This research examines the law of comparative advantage, the origin of which generally is traced to David Ricardo. The law of comparative advantage is described and explained, with am emphasis on Ricardo's interpretation of the concept. The responses of other early-day economists to the law of comparative advantage are reviewed, as are current day perceptions of and attitudes toward the law of comparative advantage.
The Law of Comparative Advantage, and Ricardo's Interpretation of the Law of Comparative Advantage
To understand the law of comparative advantage, it is necessary to understand the differences between absolute advantage and comparative advantage when the concepts are considered within the context of international trade. Both absolute advantage and comparative advantage apply to specific products (goods primarily when the theory of comparative advantage was first formulated; goods and services in the current day).
A state is said to have an absolute advantage over another state in relation to a specific product when the first state is able to product a specific product in the quantities desired at a lower absolute cost than absolute cost that the second state can produce the same product in the quantities desired. Absolute advantage, therefore, is a straight-forward, easily understood concept.
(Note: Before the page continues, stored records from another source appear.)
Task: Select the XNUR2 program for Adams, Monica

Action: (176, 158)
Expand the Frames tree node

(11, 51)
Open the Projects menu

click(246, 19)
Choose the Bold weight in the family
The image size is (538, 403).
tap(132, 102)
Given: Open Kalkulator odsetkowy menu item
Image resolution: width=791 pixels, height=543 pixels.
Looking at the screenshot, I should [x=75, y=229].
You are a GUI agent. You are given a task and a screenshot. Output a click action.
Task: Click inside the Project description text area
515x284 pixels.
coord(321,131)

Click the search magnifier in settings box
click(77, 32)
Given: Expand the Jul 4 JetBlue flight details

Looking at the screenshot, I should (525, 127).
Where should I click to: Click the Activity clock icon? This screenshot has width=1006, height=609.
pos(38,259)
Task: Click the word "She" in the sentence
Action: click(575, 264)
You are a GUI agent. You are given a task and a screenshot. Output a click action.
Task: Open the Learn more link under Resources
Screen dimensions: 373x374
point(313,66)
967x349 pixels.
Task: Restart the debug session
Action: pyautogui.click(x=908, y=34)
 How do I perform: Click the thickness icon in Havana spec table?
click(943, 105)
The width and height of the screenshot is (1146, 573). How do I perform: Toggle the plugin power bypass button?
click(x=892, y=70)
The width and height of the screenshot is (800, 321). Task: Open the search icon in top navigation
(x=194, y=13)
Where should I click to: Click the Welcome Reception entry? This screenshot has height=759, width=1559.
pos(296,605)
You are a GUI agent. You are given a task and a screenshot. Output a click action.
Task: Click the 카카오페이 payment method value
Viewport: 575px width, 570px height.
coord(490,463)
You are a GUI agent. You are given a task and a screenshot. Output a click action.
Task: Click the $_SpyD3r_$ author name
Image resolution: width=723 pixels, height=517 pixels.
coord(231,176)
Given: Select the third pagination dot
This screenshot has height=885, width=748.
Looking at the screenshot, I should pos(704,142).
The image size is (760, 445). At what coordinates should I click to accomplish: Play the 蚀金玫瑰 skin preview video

The concept of comparative advantage considered within the context of international trade is not concerned only with the absolute costs of production, although absolute costs are a part of the comparative advantage equation. The concept of comparative advantage also involves the concept of opportunity cort. An opportunhty cost is equal to the potential gain one could achieve from applying an asset or factor of production to the creation of one product as opposed to using the asset or factor of production to create another product.
The concept of an opportunity cost is easily understood when one considers alternati...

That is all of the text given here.